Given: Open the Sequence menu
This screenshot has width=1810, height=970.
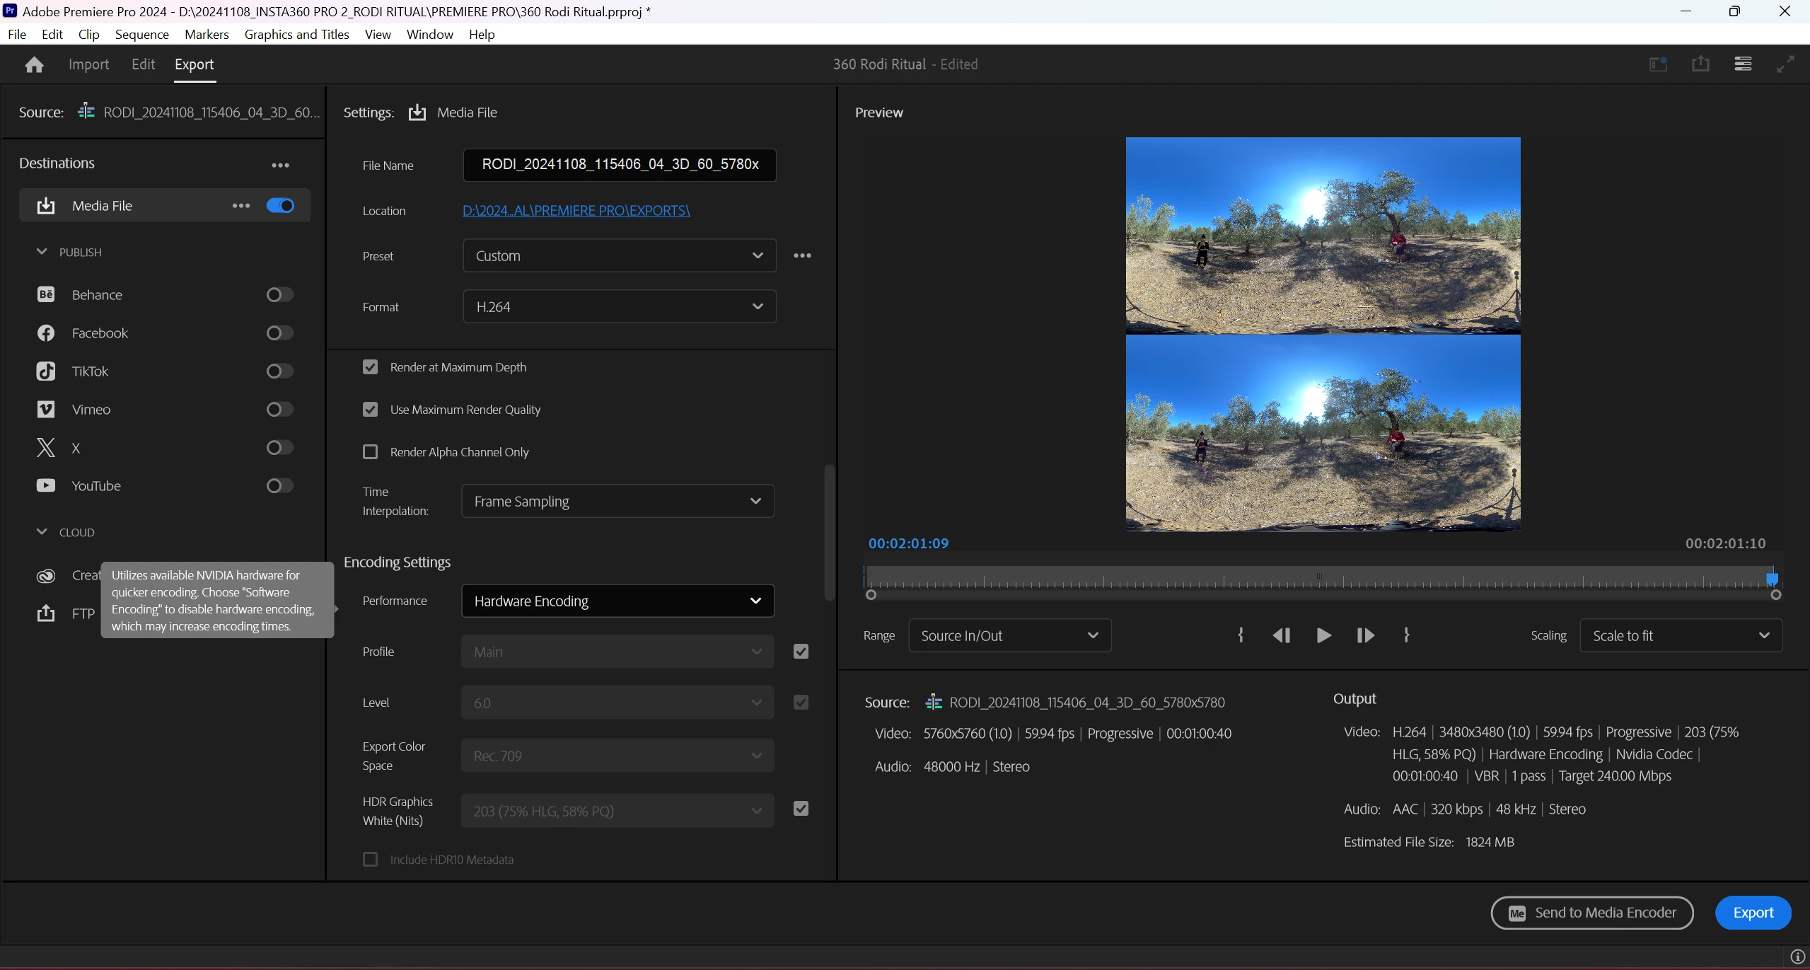Looking at the screenshot, I should 141,34.
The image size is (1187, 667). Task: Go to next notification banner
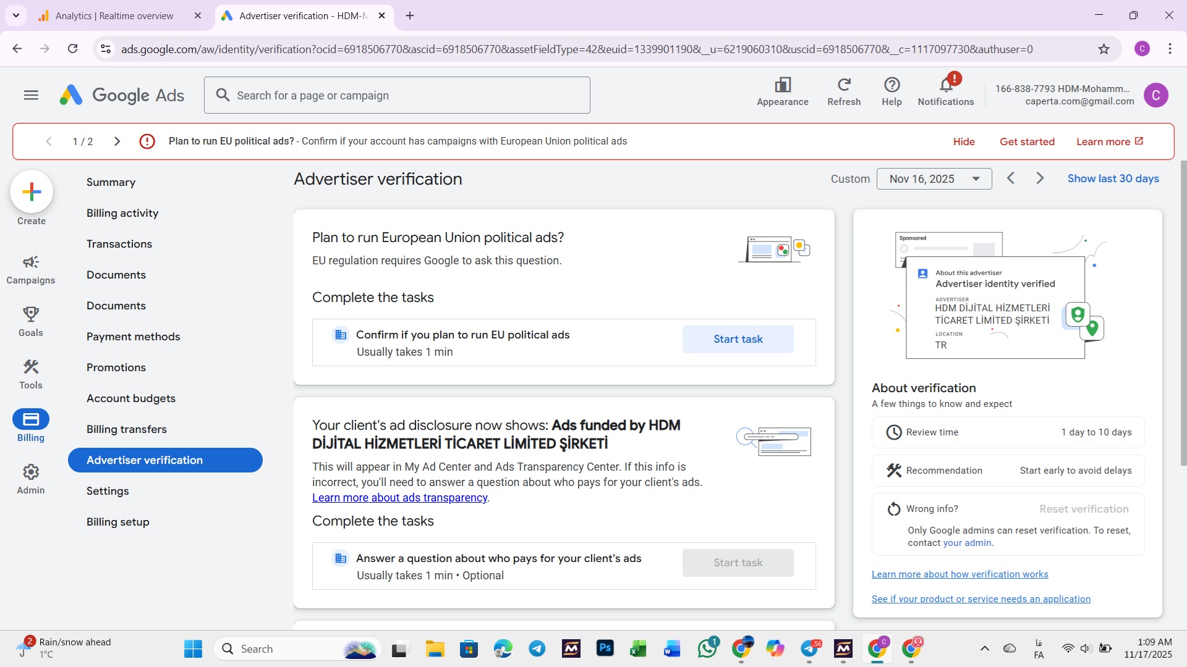point(117,141)
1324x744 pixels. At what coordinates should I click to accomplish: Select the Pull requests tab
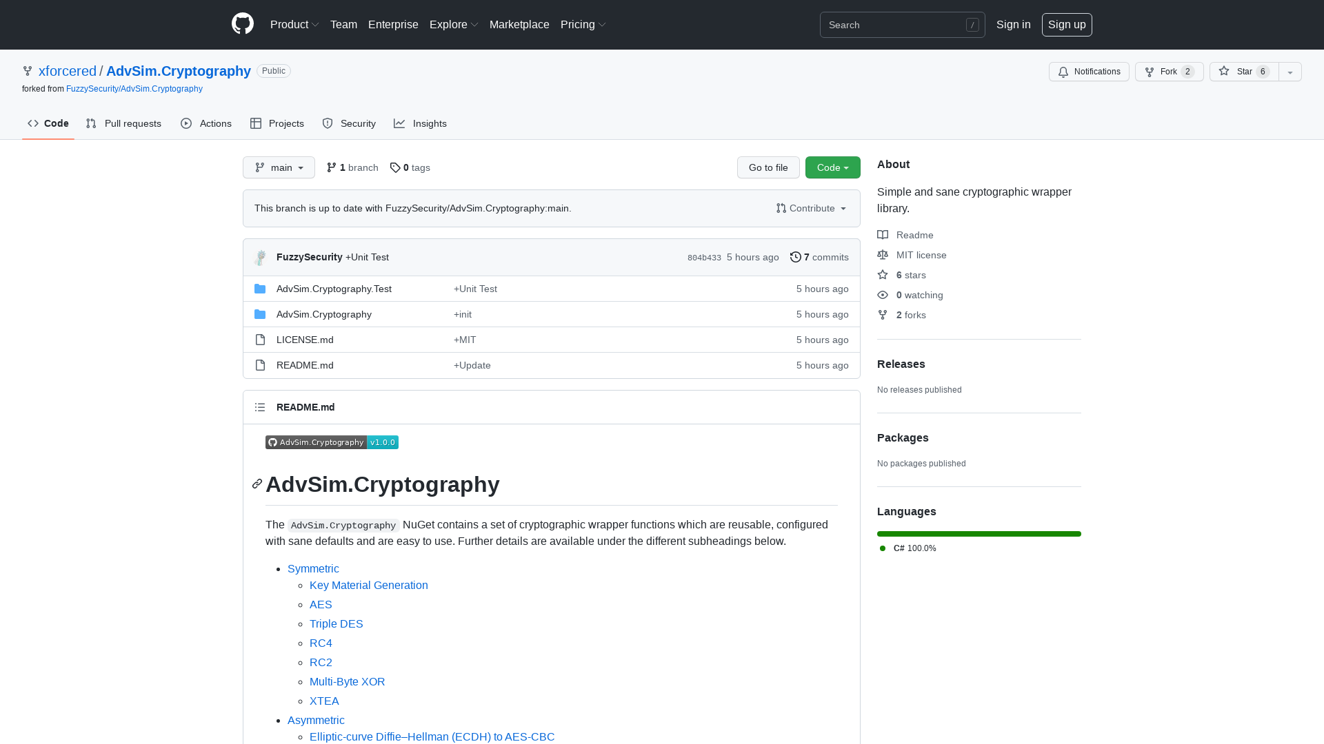[x=123, y=123]
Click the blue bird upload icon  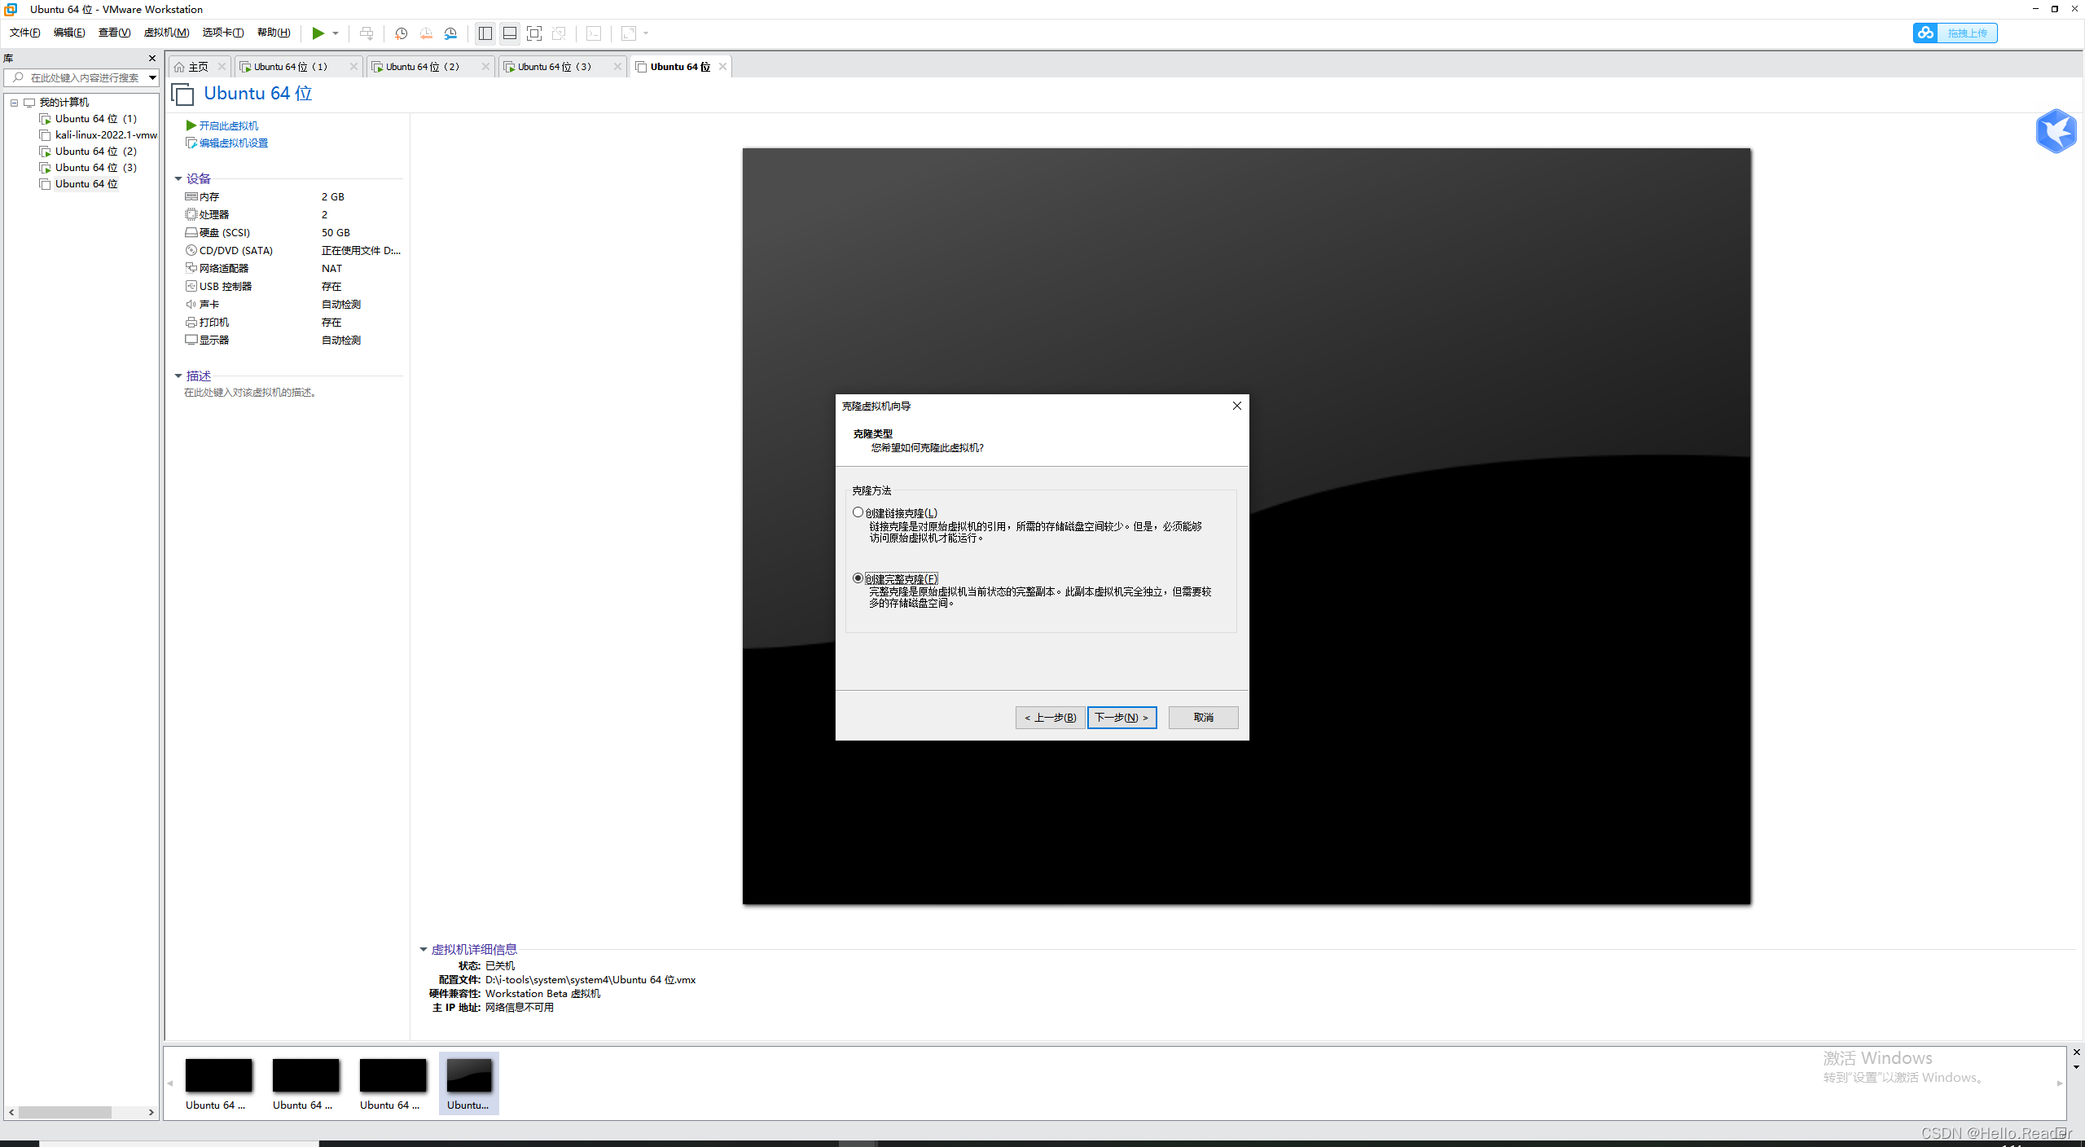2056,131

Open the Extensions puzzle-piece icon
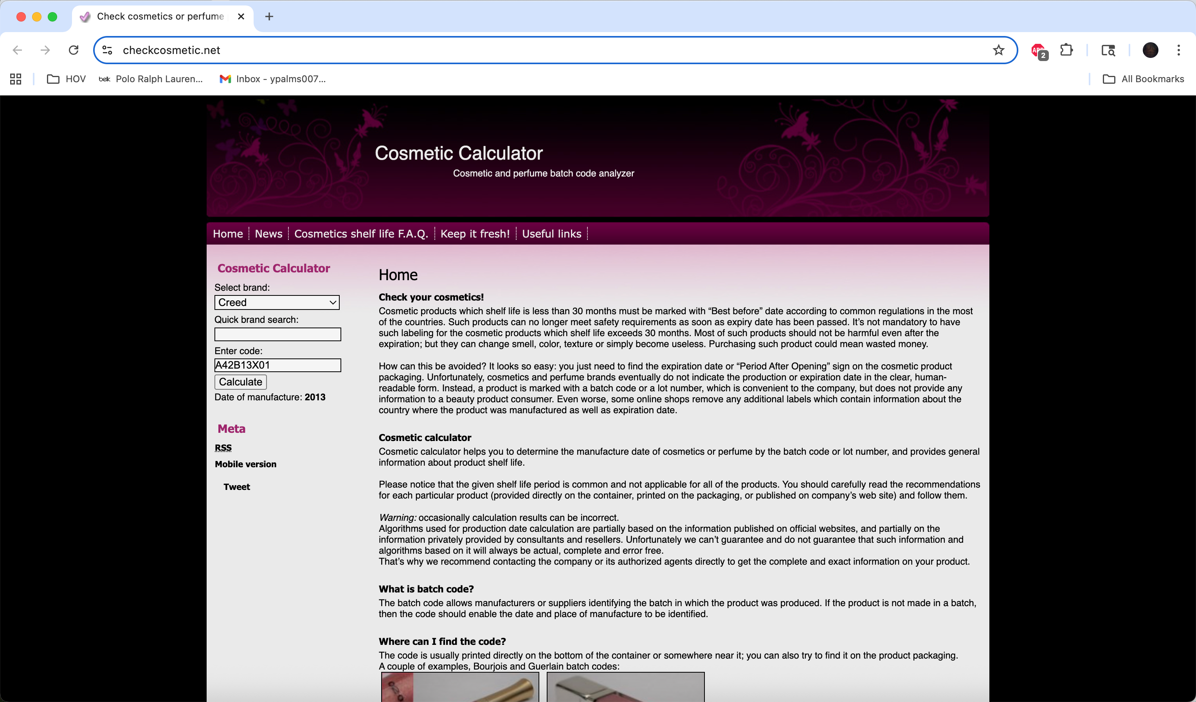tap(1066, 50)

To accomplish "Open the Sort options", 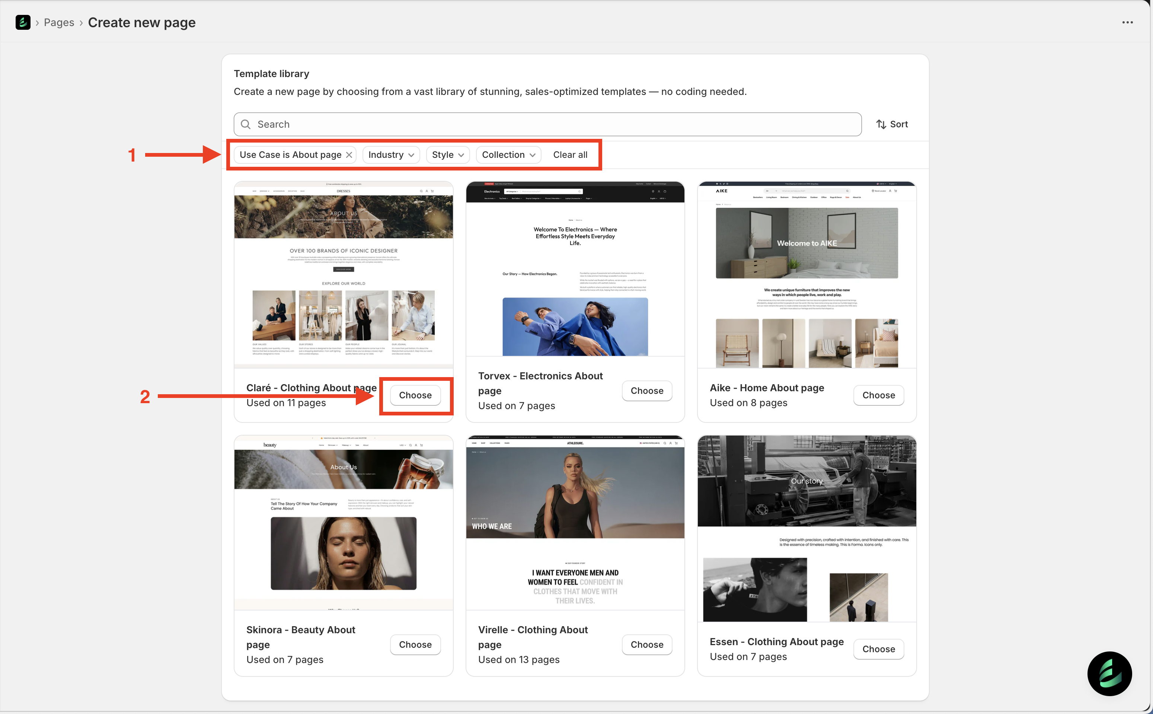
--------------------
■ REQUIRED WORK
Reproduce the material above exactly, but only from the line with "Open the Extensions puzzle-piece icon" through its last line, leaving pictures out.

■ ANSWER
Open the Extensions puzzle-piece icon
tap(1066, 50)

To accomplish "Open the Sort options", 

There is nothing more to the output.